▶ [YOUR ASSIGNMENT] Of all the lines below, output only those starting at the one with "Publicitate (395, 2387)" and ending at the one with "www.sage.com (29, 918)", both ends included, exactly as written.

*** Opening THE DATA ***

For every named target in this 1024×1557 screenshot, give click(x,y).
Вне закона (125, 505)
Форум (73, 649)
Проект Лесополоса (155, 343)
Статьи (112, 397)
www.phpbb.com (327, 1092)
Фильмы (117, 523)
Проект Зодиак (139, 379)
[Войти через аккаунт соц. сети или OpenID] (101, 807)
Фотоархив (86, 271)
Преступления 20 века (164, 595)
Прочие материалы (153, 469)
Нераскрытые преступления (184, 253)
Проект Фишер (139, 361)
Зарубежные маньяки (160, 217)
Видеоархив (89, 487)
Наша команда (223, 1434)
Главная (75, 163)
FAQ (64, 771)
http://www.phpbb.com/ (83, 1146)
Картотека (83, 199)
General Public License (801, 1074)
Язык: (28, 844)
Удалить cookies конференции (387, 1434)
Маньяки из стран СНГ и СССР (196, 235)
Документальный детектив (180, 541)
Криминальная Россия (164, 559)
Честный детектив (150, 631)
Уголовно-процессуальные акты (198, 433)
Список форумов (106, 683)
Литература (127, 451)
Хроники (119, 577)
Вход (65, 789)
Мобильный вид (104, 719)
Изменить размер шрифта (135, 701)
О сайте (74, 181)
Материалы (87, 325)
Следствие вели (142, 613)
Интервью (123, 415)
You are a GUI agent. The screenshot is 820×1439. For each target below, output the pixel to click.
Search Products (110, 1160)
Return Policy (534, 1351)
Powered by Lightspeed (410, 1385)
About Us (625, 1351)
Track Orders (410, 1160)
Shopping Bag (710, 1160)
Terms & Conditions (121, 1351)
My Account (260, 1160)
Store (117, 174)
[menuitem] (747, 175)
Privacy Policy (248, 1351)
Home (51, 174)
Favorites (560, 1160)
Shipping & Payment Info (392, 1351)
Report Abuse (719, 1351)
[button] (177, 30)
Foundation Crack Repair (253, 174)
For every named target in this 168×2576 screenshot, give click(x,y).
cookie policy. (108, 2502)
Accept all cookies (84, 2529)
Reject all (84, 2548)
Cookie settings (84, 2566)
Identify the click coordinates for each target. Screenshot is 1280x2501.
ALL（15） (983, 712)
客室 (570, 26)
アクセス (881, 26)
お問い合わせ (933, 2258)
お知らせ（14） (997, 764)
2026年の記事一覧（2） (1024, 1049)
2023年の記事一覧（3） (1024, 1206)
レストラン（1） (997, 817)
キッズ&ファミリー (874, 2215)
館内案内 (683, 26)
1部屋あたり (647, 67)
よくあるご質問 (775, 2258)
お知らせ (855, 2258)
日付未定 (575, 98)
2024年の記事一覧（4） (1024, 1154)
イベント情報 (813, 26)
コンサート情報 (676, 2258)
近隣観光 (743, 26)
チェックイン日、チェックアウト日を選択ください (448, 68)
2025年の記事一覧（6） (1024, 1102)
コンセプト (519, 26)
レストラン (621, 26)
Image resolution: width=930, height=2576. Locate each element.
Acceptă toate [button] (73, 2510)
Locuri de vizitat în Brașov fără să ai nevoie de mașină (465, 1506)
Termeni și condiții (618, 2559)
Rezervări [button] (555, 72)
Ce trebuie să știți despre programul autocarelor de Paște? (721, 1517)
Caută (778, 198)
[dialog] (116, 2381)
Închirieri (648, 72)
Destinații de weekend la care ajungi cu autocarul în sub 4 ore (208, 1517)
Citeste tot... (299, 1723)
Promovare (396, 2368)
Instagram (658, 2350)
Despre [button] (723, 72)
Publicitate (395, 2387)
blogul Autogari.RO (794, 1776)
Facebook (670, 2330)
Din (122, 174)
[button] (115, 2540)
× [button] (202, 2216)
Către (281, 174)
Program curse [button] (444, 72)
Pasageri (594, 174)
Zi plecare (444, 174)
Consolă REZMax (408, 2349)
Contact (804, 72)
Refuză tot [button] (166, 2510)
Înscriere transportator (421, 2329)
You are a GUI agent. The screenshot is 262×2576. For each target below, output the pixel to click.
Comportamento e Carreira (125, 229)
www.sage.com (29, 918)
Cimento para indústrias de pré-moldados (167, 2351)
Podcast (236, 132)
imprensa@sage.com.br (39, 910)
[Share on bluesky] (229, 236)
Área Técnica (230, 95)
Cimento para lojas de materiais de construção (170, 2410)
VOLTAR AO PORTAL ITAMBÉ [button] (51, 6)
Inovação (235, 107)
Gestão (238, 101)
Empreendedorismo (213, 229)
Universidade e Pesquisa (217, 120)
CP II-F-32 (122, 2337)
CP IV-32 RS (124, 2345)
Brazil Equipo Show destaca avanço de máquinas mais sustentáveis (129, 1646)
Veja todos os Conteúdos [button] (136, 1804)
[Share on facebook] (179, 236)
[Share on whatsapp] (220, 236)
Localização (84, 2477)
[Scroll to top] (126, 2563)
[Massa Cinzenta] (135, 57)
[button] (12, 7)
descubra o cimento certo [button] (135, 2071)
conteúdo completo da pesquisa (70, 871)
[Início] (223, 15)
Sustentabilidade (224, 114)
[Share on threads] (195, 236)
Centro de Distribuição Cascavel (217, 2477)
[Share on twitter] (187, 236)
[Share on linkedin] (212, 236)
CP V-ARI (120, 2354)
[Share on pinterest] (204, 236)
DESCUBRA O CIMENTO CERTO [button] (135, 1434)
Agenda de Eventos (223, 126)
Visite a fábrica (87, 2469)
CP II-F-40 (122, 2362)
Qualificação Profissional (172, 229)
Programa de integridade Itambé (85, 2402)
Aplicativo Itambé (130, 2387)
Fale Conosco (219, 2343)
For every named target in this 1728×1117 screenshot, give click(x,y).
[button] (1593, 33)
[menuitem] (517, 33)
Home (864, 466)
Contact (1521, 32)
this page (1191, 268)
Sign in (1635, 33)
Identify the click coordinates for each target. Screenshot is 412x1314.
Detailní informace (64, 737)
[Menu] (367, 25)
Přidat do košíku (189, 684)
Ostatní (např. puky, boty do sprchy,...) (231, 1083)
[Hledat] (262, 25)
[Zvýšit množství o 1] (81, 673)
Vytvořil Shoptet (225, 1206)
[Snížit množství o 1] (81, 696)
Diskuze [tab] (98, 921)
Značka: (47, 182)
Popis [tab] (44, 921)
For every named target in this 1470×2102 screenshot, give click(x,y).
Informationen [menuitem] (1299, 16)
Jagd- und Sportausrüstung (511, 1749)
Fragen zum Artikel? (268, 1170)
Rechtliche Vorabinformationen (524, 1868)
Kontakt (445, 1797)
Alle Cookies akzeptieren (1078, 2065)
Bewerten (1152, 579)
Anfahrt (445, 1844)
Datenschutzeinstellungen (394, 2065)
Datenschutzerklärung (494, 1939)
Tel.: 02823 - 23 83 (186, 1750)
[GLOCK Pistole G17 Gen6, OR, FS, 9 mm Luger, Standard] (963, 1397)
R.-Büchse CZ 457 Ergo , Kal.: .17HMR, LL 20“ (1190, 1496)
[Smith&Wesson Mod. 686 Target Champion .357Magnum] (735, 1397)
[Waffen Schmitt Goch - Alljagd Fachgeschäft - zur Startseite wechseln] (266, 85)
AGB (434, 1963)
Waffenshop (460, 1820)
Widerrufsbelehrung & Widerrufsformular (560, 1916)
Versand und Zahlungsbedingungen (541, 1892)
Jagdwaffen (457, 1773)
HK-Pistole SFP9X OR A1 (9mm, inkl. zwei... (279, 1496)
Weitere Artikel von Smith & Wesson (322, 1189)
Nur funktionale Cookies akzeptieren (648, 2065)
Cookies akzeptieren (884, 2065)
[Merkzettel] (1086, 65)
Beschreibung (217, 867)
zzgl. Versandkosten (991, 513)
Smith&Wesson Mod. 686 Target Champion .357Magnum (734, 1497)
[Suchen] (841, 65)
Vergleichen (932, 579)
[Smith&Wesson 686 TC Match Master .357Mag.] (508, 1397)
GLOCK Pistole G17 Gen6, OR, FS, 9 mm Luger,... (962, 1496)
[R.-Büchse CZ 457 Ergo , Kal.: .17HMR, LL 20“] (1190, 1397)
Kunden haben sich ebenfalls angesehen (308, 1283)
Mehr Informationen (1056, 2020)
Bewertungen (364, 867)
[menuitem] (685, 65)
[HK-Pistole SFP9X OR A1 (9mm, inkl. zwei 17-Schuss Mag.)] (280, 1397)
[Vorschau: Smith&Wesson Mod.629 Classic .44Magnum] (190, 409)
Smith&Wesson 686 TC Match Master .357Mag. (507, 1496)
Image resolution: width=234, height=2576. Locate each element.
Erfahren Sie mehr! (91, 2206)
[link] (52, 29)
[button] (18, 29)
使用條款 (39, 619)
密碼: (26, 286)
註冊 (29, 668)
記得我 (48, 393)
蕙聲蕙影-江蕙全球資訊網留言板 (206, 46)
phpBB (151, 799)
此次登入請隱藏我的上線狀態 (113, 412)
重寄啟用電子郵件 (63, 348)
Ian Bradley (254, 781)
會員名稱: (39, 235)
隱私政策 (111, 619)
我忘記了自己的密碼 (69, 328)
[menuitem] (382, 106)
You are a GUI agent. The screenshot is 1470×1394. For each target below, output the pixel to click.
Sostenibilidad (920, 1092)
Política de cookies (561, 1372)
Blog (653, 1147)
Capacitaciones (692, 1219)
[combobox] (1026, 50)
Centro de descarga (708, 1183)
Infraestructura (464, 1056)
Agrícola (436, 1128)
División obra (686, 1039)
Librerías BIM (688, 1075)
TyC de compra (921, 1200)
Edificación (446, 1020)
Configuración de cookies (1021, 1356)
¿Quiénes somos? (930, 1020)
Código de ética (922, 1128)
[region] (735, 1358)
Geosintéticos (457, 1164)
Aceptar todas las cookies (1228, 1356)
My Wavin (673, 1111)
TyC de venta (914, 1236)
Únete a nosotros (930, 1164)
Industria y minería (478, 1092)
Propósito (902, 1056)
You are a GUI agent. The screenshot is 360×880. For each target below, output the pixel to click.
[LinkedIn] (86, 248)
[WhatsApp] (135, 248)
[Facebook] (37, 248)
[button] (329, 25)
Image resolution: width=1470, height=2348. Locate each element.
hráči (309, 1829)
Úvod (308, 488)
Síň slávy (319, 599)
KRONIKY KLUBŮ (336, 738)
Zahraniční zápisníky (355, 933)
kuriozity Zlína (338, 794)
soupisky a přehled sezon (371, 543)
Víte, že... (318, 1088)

*** Closing THE DATA ***

▶ [RESULT FOR THIS TASK]
Publicitate (395, 2387)
blogul Autogari.RO (794, 1776)
Facebook (670, 2330)
Din (122, 174)
[button] (115, 2540)
× [button] (202, 2216)
Către (281, 174)
Program curse [button] (444, 72)
Pasageri (594, 174)
Zi plecare (444, 174)
Consolă REZMax (408, 2349)
Contact (804, 72)
Refuză tot [button] (166, 2510)
Înscriere transportator (421, 2329)
You are a GUI agent. The screenshot is 262×2576. For each target below, output the pixel to click.
Comportamento e Carreira (125, 229)
www.sage.com (29, 918)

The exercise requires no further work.